Cuplikan Sumber:
Ketika menginjak usia 31 tahun, aku mulai prustasi karena jodoh tak kunjung datang. Posisiku kian sulit, mencari usianya yang lebih mudah sulit apalagi yang lebih tua lebih sulit lagi. Aku berusaha memperluas pergaulan dengan mengikuti kursus menjahit, memasak dan tata rias, namun hingga usia 33 tahun tidak membuahkan hasil. Bahkan aku merasakan, para laki-laki itu semakin jauh dariku. Aku seolah ada ditempat yang tidak mengakui aku sebagai seorang wanita.

Lebih parah lagi, ditengah pergaulanku, masyarakt kerap menyebutku perawan tua dan ada juga laki-laki yang dengan sinis menyebutku jomblo. Apalagi setelah adik perempuanku yang ketiga menikah. Aku semakin terjepit dan pergaulanku semakin sempit. Kadang ada ras malu walau sekedar keluar rumah. Kadang iri pada adikku yang sudah memiliki dua anak yang lucu-lucu. Aku pernah marah ketika melihat adikku kelihatan bermesraan dengan suaminya.

Pernah aku menangis tersedu-sedu sambil mendekap kursi pengantin sesaat sebelum adikku melangsungkan pernikahan, seolah mengisyaratkan bahwa aku takkan pernah bersanding di kursi ini. Saaat adikku melangsungkan akad nikah, aku tak kuasa menahan air mata seolah mustahil aku alami.

Melengkapi penderitaanku, adik bungsu yang laki-laki resmi menikah. Dia menikah saat aku berusia 37 tahun. Saat merencanakan pernikahannya, ayah sudah tidak lagi mempertimbangkan keberadaanku. Bahkan aku tidak diajak kompromi. Maksud ayah mungkin agar aku tidak tersinggung. Aku justru tersinggung atas sikap ayah itu. Andai saja di ajak kompromi , justru au yang mengusulkan agar secepatnya pernikahan itu dilaksanakan, jangan terjadi yang seperti yang aku alami. Namun semuanya sudah berlalu. Dari kejadian itu, semakain yakin aku tidak akan pernah menikah dan tidak akan pernah merasakan nafa laki-laki

Menyadari realitas ini, akhirnya aku berfikir ke arah yang lebih positif, aku coba menekuni usaha katering, membuka salon, aknhirnya aku lebih cocok usaha katering. Kini usaha itu telah berjalan cukup baik, aku memasak katering untuk buruh pabrik yang jumlahnya ribuan di Bandung Selatan. Namun baru saja usaha itu berjalan dua tahun, aku merasakan keluhan diperutku tepatnya diseputar rahim bahkan nyaris tidak bias beraktivitas. Menurut diagnosa dokter, dirahimku ada benjolan sejenis kanker. Namun dia tidak bias memastikan kebenarannya. Akhirnya aku berobat kerumah sakit yang lenih besar di Jakarta, ternyata aku positif menderita kanker rahim.

Tugas yang Dikerjakan:
• a. Menurut kisah tentang perempuan yang menanti jodoh di atas, untuk siapa usaha katering itu memasak?
• b. Lanjutkan kisah tentang perempuan yang menanti jodoh di atas, mulai dari sesudah kalimat terakhirnya.

[Data tersimpan]
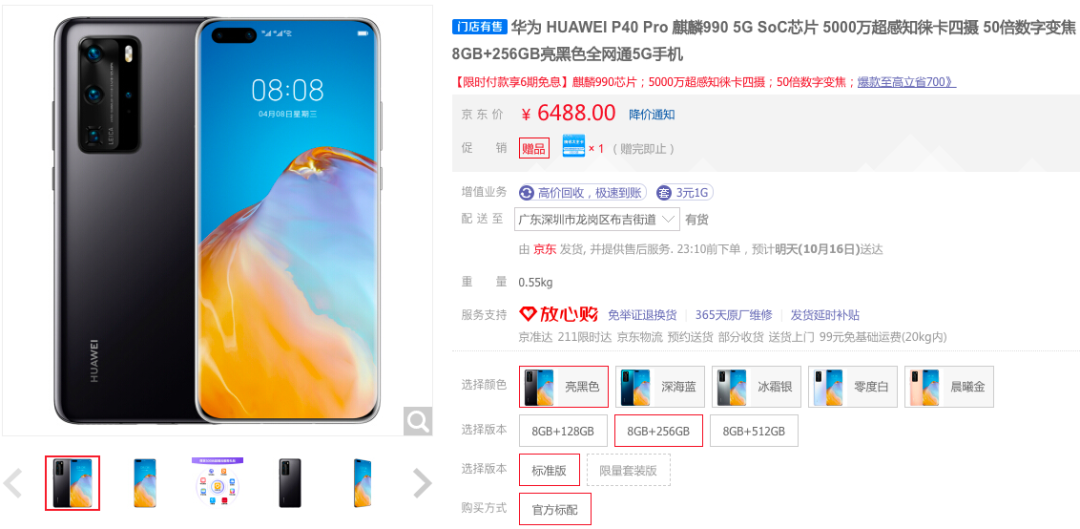Click the magnifier icon on product image
This screenshot has width=1080, height=529.
[x=417, y=420]
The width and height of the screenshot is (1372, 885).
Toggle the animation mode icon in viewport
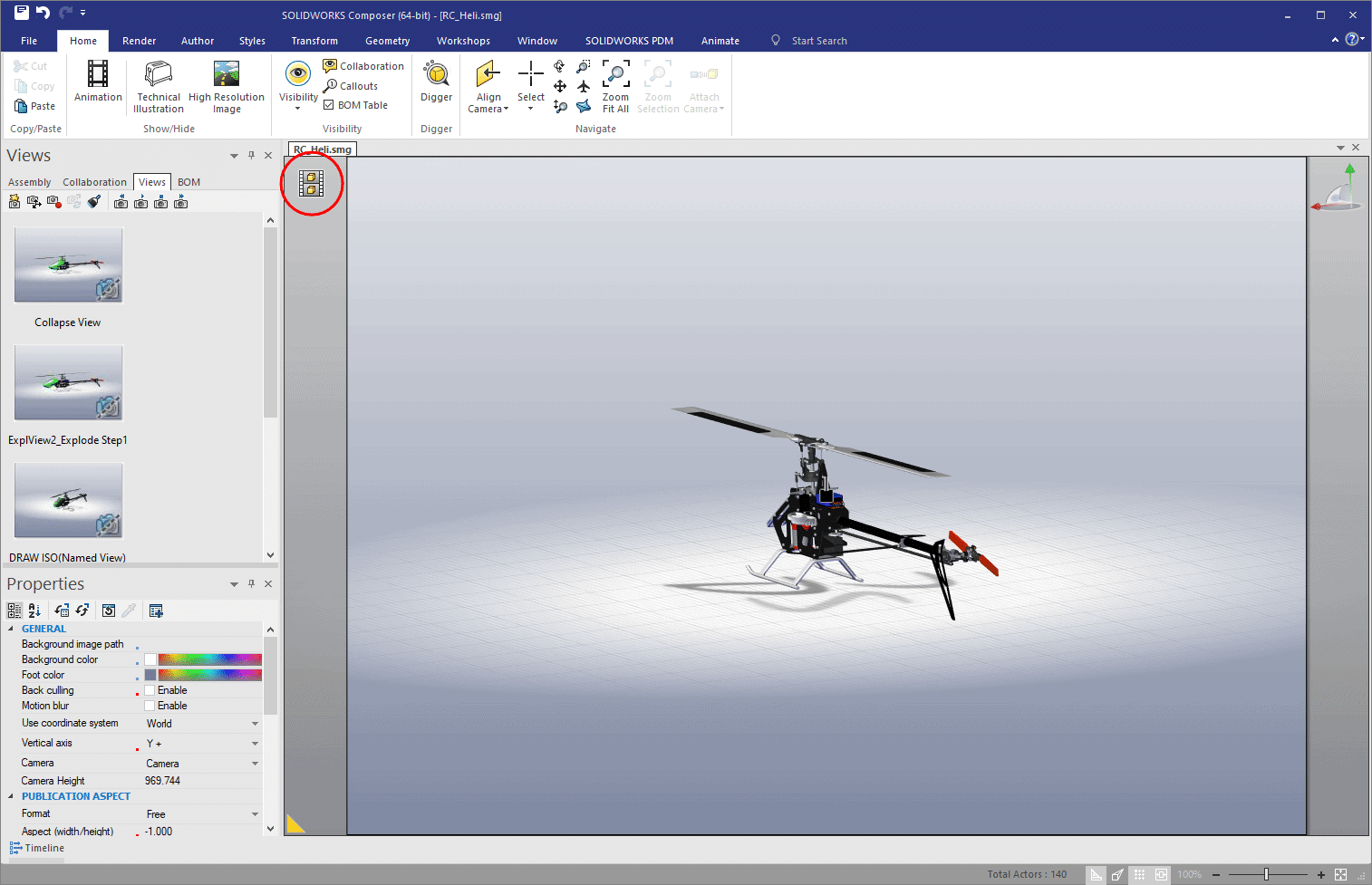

Jawaban Bernomor:
• a. Untuk buruh pabrik yang jumlahnya ribuan di Bandung Selatan.

• b.
Maka lengkaplah sudah pendeeritaanku. Apalagi setelah operasi pertama, dokter menyatakan, sulit mengangkat keseluruhan kanker itu karena akarnya telah memanjang dan mulai merusak jaringan tubuh yang lainnya. Memang benar, akhir-akhir ini aku merasakan sakit yang amat sangat di sekujur tubuhku. Akupun memutuskan untuk menyerahkan usahaku kepada adik perempuanku. Menurut dokter, kanker rahim banyak di derita oleh anak yang tidak punya anak atau tidak mau mengandung. Dokter sendiri memperkirakan usiaku tak lebih dari 2 tahun lagi kecuali ada mukjizat atau keajaiban. Bahkan menurut dokter, saya mendekati stadium terminal.

Kini dalam usia yang ke-40 aku sadar, mungkin inilah jalan hidup yang terbaik yang diberikan Allah SWT. Bagiku, kini kini aku lebih banyak mendekatkan diri kepada Allah SWT dan lebih banyak bergaul dengan ibu-ibu pengajian walaupun dalam kondisi sakit.